Subió por la escalera y fue a prender la estrella en la parte más elevada del árbol.
En aquel momento, Holly y Ricky decidieron jugar al escondite detrás del árbol. Holly se había escondido tras las ramas más espesas y Ricky gritó:
—Te veo, Holly. Una dos y… ¡tres!
La pequeña salió a la carrera de su escondite, y al hacerlo tropezó con la escalera, que se tambaleó.
—¡Ayy! —gritó Pam, perdiendo el equilibrio.
Y se habría dado un buen golpe en el suelo, de no ser porque Pete la sostuvo.
Pam volvió otra vez a lo alto de la escalera y, por fin, la estrella quedó bien colocada. Cuando su hermana bajó, Pete se ocupó de colgar unas bolas de alegres colores en las ramas altas. Los demás ya estaban poniendo plateadas tiras de hojalata en las ramas inferiores.
—¿Verdad que queda bonito? —preguntó Jean, admirativa.
Pete conectó las luces y el árbol se encendió y apagó repetidamente.
—¡Mamá! ¡Tío Russ! ¡Tía Marge! —llamó Sue—. ¡«Vinid» a ver!
—Queda perfecto —declaró la señora Hollister al llegar, a toda prisa.
Algunas pinochas habían caído en los periódicos que colocaron bajo el árbol.

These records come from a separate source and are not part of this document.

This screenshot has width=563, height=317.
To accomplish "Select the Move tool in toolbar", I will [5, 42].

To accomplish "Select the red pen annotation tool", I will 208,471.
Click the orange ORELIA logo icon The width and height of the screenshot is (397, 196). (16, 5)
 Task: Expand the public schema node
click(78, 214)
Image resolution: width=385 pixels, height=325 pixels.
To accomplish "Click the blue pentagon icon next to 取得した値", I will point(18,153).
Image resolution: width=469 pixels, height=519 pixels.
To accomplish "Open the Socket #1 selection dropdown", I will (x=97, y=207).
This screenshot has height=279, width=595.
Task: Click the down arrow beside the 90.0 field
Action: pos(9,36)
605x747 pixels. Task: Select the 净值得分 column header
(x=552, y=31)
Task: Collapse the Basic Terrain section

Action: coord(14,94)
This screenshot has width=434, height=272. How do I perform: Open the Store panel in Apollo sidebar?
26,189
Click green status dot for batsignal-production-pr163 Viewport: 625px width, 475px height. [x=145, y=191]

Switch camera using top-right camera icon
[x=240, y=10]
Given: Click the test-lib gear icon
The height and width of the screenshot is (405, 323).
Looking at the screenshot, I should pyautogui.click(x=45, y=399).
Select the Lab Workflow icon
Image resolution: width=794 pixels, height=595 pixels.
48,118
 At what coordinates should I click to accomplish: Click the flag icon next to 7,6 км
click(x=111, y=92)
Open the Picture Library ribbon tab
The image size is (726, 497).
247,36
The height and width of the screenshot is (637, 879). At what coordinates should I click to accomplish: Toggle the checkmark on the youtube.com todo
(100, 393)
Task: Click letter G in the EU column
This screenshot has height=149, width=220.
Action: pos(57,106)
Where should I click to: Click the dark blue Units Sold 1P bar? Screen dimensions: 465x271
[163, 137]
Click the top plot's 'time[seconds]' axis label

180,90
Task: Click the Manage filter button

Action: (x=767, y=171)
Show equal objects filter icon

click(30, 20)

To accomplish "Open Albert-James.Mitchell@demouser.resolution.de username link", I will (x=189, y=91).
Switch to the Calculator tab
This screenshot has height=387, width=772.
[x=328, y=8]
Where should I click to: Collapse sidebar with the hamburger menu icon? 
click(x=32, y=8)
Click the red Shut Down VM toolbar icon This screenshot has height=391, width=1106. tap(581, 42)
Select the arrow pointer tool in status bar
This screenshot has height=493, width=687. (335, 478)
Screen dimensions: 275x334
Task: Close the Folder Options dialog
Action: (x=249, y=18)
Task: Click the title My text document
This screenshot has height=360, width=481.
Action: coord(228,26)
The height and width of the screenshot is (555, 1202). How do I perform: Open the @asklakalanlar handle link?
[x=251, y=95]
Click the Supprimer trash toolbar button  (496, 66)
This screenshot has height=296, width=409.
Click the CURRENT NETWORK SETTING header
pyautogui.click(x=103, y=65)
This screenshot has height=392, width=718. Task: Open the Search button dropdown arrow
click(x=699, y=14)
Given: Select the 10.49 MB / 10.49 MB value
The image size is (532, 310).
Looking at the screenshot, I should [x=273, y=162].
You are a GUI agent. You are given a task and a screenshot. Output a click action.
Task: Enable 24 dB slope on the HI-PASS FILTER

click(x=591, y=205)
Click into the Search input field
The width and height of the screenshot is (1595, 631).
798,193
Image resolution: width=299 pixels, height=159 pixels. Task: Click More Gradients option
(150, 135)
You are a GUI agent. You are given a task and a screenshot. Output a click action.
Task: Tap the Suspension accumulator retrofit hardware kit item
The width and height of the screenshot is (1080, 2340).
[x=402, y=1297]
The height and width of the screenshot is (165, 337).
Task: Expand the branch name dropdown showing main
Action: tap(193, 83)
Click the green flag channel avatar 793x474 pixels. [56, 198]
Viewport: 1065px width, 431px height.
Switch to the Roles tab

Al empezar a recogerlas, Pete se fió en el anuncio que se leía en el periódico de Clareton.
—¡Eh, leed esto! —gritó a los otros.
Pam se inclinó para ver el punto señalado.
DEMANDAS: SE NECESITA UN GRAN TRINEO Y SUS CIERVOS PARA DECORACIÓN NAVIDAD. CALLE DEL VALLE, 22.
—¡Pam! —gritó Pete—. ¿Tienes todavía aquellos recortes que encontramos en la cueva?
—Sí.
De repente, lo que Pete estaba pensando apareció muy claro también para Pam. El arrugado papel con el anuncio que ella había encontrado no era el que el señor Tash puso en «El Águila de Shoreham», sino un duplicado del anuncio de un periódico de Clareton.
—¡Pete, puede que los ladrones hayan llevado nuestro Papá Noel a ese pueblo!
En seguida buscó el papel arrugado que había guardado en el bolsillo de su chaqueta. Era el mismo anuncio.
—Es muy extraño —comentó tío Russ.
La señora Hollister y tía Marge asintieron. Los otros niños estaban demasiado sorprendidos y no pudieron decir nada.
—Hay un solo medio de saber si vuestra corazonada es cierta —dijo el tío—. Iremos inmediatamente a Clareton.
Todos los niños suplicaron que se les dejase ir y, sin pérdida de tiempo, se pusieron abrigos y gorros. En el último momento, Pete subió a su cuarto a recoger la punta de cuerno de ciervo que su amigo Dave había encontrado en la cueva.
Una hora les llevó llegar a las afueras de Clareton. Una vez allí, tío Russ preguntó dónde estaba la calle Valle. Cuando se lo dijeron, los niños prestaron atención a todos los lugares por donde pasaban. Estaba demasiado oscuro para poder ver los números de las casas, pero la gente ya había empezado a encender las luces para que pudieran contemplarse sus adornos navideños.
De súbito, Ricky empezó a gritar:
—¡Allí está! ¡Allí lo veo!
Al fondo de un jardín se veía un Papá Noel, con todos sus complementos, que parecía el que habían robado a los Hollister. Tío Russ detuvo el coche.
Pete saltó a tierra, apretando entre sus manos el pedacito de cuerno de reno.
—Lo averiguaré en un momento —dijo, hablando por encima del hombro. Y cruzó el jardín corriendo.